Spring Advising Academy

About 120 college advisors from across Tennessee gathered last week to review and explore strategies for keeping students moving toward completing their degrees.

The 2017 Spring Advising Academy is the first in what is hoped will be a series of conferences to boost the key role that advising plays in student success. The academy is conducted by a partnership of the Tennessee Board of Regents, the University of Tennessee and the Tennessee Business Roundtable. Student advisors from all 19 TBR universities and community colleges, and from UT Knoxville, Chattanooga and Martin participated.

“In the last few years we have worked with campus leaders at a series of Completion Academies to craft plans to implement large-scale initiatives to help more of our students succeed in college,” said Dr. Tristan Denley, the TBR vice chancellor for academic affairs who delivered opening remarks on both days of the conference. “This work, at each campus, has already resulted in significant increases in graduation rates, and has distinguished TBR as a model that other states are seeking to emulate.

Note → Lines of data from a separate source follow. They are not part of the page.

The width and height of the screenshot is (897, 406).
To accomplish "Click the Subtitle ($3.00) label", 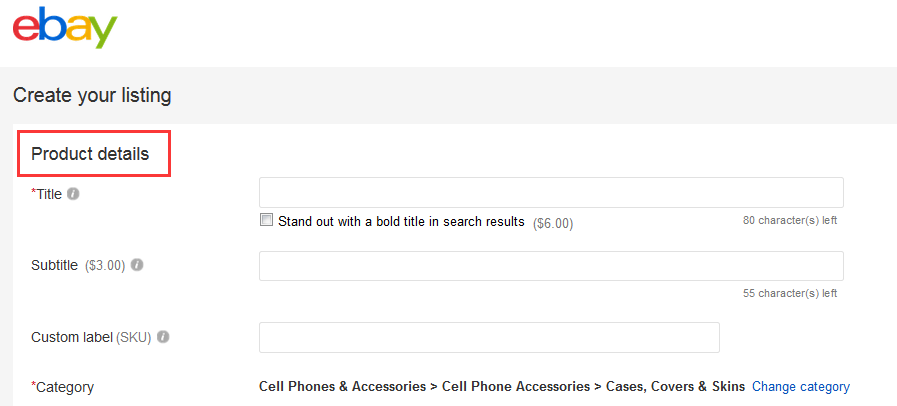I will tap(78, 265).
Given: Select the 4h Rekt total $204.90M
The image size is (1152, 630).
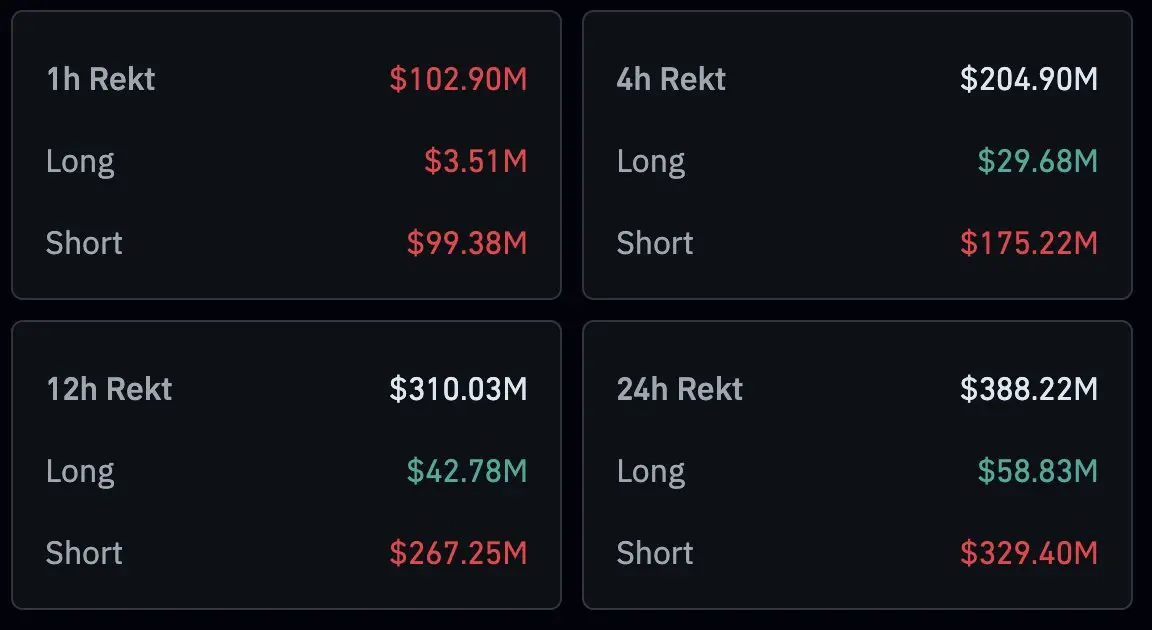Looking at the screenshot, I should [x=1029, y=79].
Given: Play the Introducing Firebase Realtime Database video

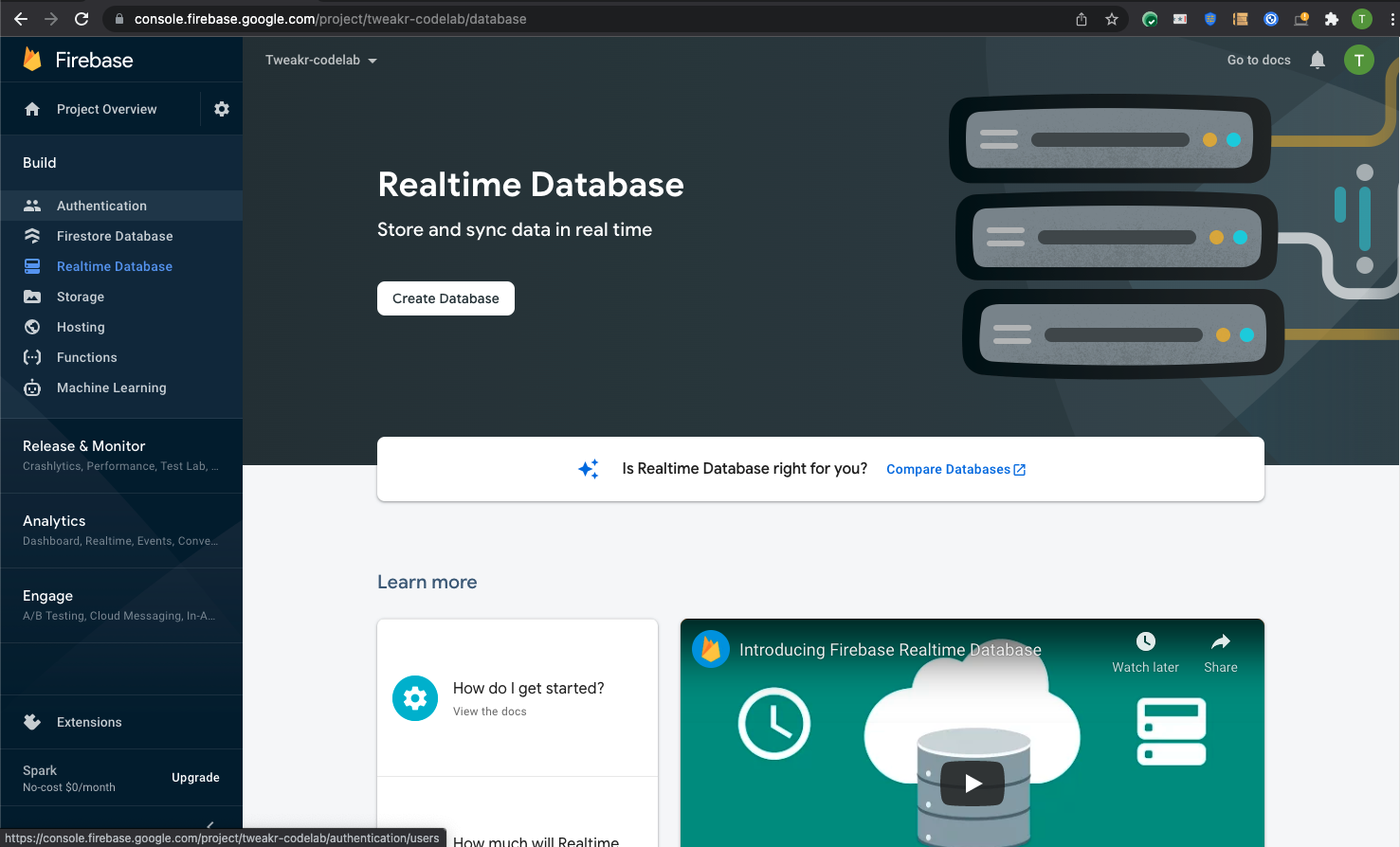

“The Advising Academy is the first of a series of events involving the faculty and staff who work every day with our students, and marrying their work to these large-scale initiatives at a system scale.  I am excited to see how these events will further our quest to enable Tennesseans to achieve their college dreams,” Denley said.

The inaugural Advising Academy was held March 2-3 in Nashville.  The conference’s theme was “Momentum Year!” – an effort to bring several academic initiatives pioneered in Tennessee together in a student’s freshman year to help them stay in school and proceed toward graduation.

The “Momentum Year” initiative pulls several student success “ingredients” into a coherent whole, Denley has said. They include: students making a “purposeful choice” in their programs of study and understanding what their plans are and what they can do with their degree; creating a productive “academic mindset” in which students understand themselves as learners and realizing that they can be successful; attempting nine credit hours in their academic program area, which ensures that they get an immediate immersion in their degree program and are studying what they intended to study from the start; and completing their freshman English and math requirements.

“The intention is to create a first-year experience in which every student is exposed to every ingredient,” Denley said, and then to continue the momentum experience through their college careers.

The Advising Academy builds on a series of student success academies that began in 2011, all undergirding the state’s commitment to improving college completion rates as articulated by the Complete College Tennessee Act of 2010 and Gov. Bill Haslam’s Drive to 55 initiative to equip at least 55 percent of working age Tennesseans with a post-high-school degree or credential by 2025.

At the Advising Academy, participants learned in more detail about the various academic initiatives underway and broke into concentrated work sessions to explore new ideas. Panel discussions were also held on best practices and approaches. 

The College System of Tennessee is the state’s largest public higher education system, with 13 community colleges, 24 colleges of applied technology and the online TN eCampus serving approximately 140,000 students. The system is governed by the Tennessee Board of Regents.